**Quoted passage:**

* translation 3/3 on the friday influence

(from Proverbios y Cantares – Antonio Machado) *

XXXII.

Oh faith of meditation!

Oh faith after deep thought!

When a heart returns to earth,

the human cup overflows, and the sea swells.

***

This week, The Friday Influence presents the work of the great Spanish poet Antonio Machado.

I first ran across the above poem during my first trip to Powell’s in Portland two years ago.  I spied Machado’s Poesias Completas on the shelf and immediately flipped through to these lines.

I was moved by the tension between the mind and the senses implied in these lines.  I mean, that’s what it’s like to be overwhelmed, to be interrupted and taken from thought to body.  The sea swells!  I fell in love and took the book home with me.

I see in these lines the days when I am so focused on the page that to be taken away or distracted hurts – mainly it makes me fussy.  Phil Levine once said: when a poem comes, the phone can wait, the knock at the door can wait, it all can wait.  Ignore it.  I respect the necessity for that kind of attention.  I figure: it’s my poetry – if I don’t make time for it and give it the attention it deserves, who will?

I believe this is a shade of what Keats meant when he spoke of the poet as being “the most unpoetical of any thing in existence.”

***

I have enjoyed this three part stint of translating.  I guess four, if you count my riffing around with Goethe.

For this week’s post, I collaborated with Andrea Schreiber, a self-styled polyglot and linguist with a true love of language.  She is also my girlfriend.  Meaning, she puts up with me when I get fussy.  And she has seen Machado’s Spain, the roads he saw, the sea…  She helped steer my translations towards the spirit of the poems.  I thank her.

Here are a few more from Machado:

XXI.

**Instruction 1:** List every person named in the blog post.

**Extracted entries:**

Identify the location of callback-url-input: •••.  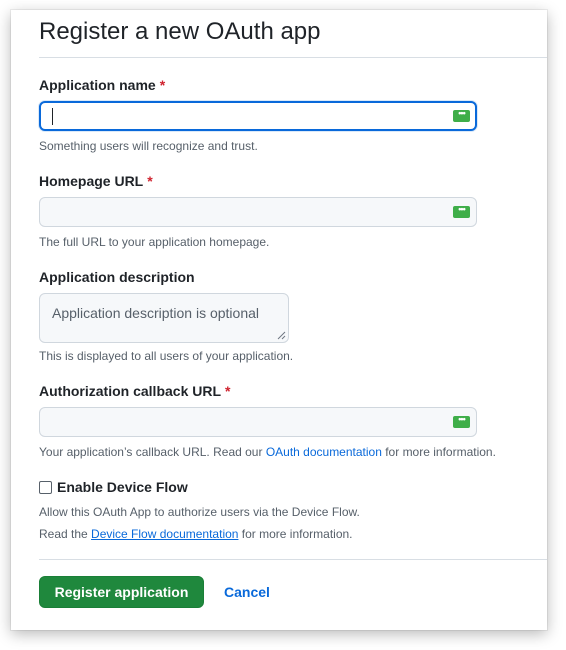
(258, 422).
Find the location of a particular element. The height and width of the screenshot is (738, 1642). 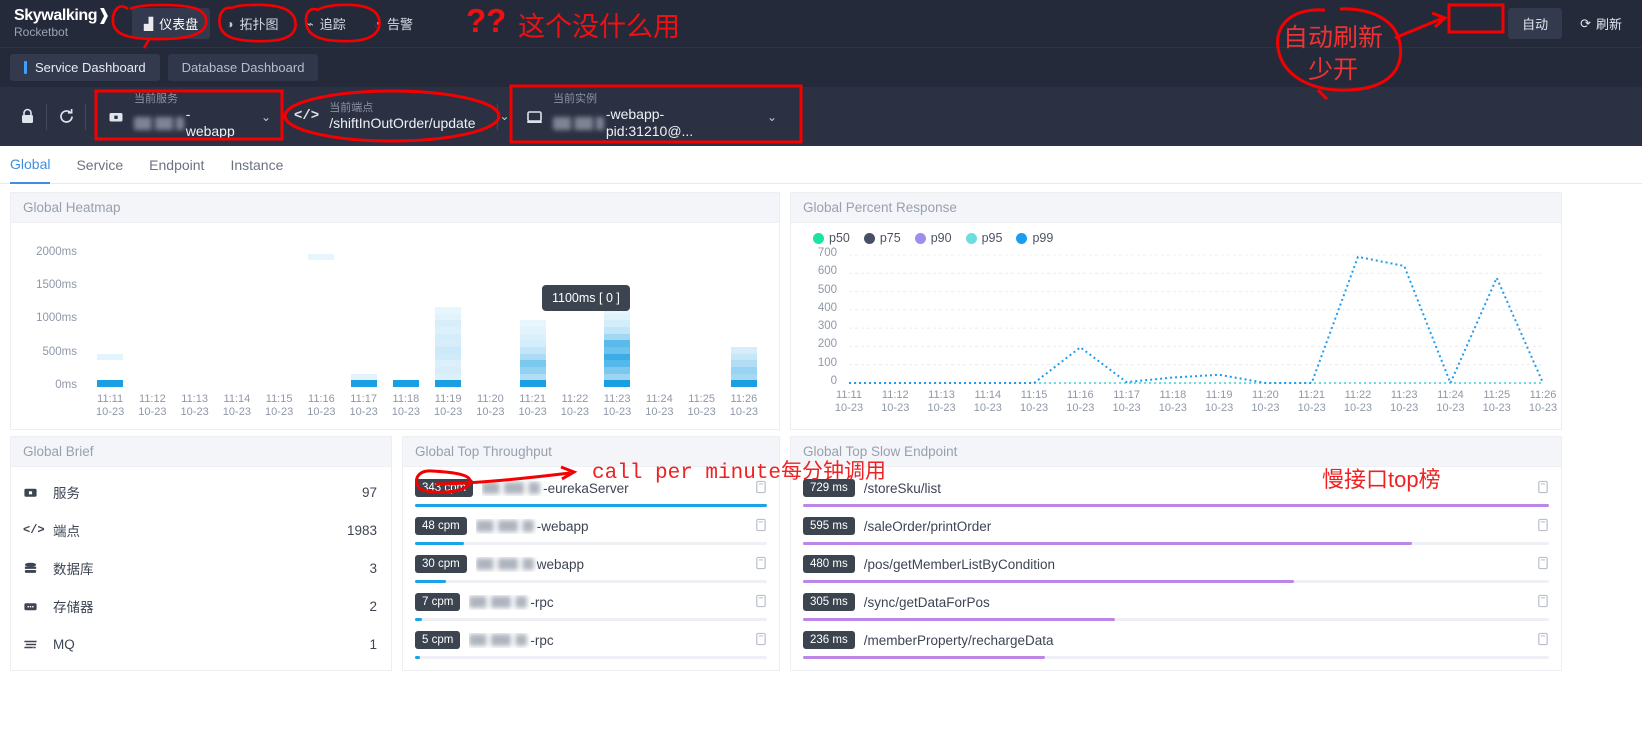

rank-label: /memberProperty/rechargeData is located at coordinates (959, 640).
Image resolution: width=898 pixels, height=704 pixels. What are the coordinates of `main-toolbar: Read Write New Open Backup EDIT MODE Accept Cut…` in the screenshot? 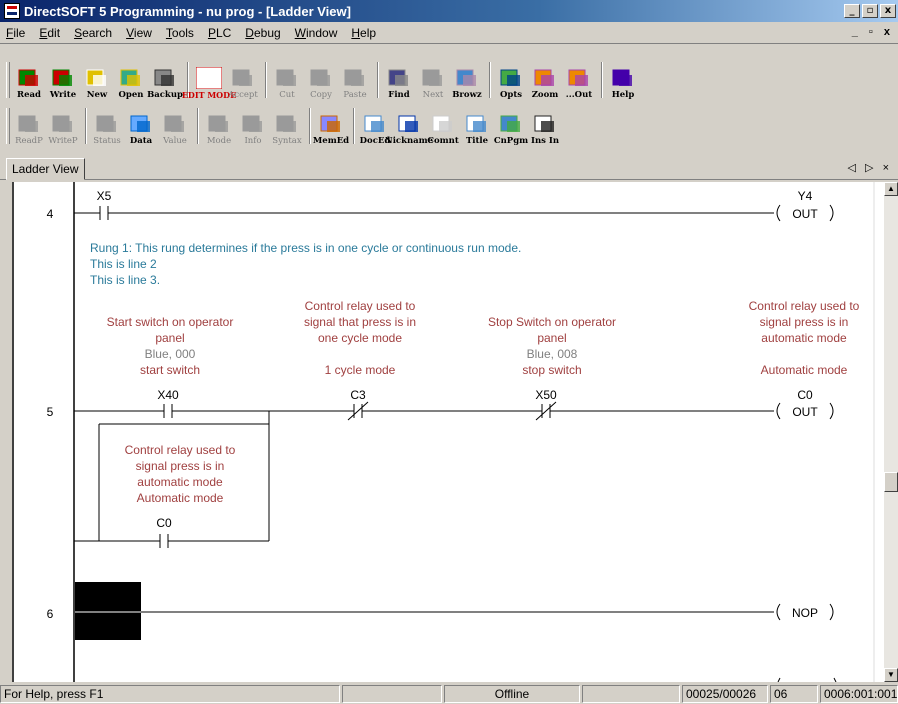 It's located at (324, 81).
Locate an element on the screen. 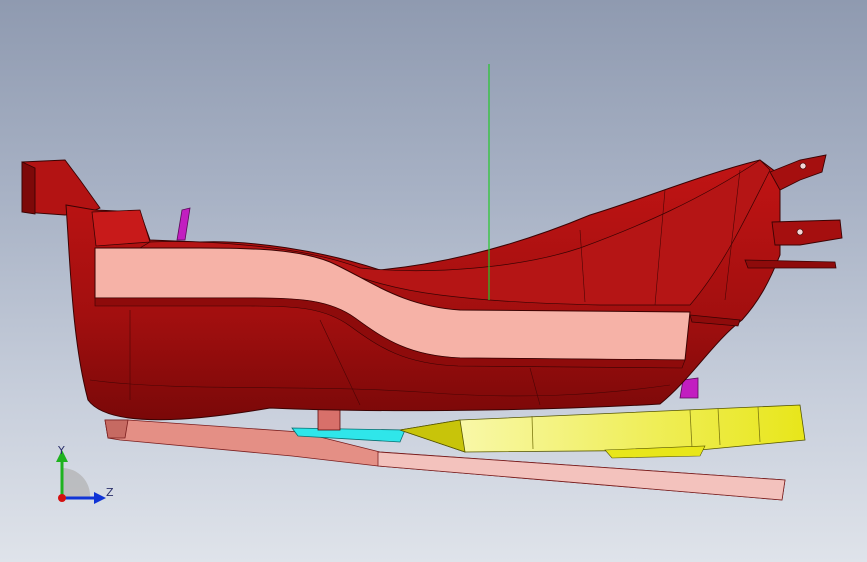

**Instruction 2:** Swap "location" for "position" in the records, starting with the first line and going on through the line with "rank-label: /memberProperty/rechargeData is". Reproduce only those lines with nothing else changed, and leave out the pictures.

**Worked solution 1:** Antonio Machado, Phil Levine, Keats, Goethe, Andrea Schreiber

**Worked solution 2:**
Identify the position of callback-url-input: •••.  
(258, 422).
Find the position of a particular element. The height and width of the screenshot is (738, 1642). 

rank-label: /memberProperty/rechargeData is located at coordinates (959, 640).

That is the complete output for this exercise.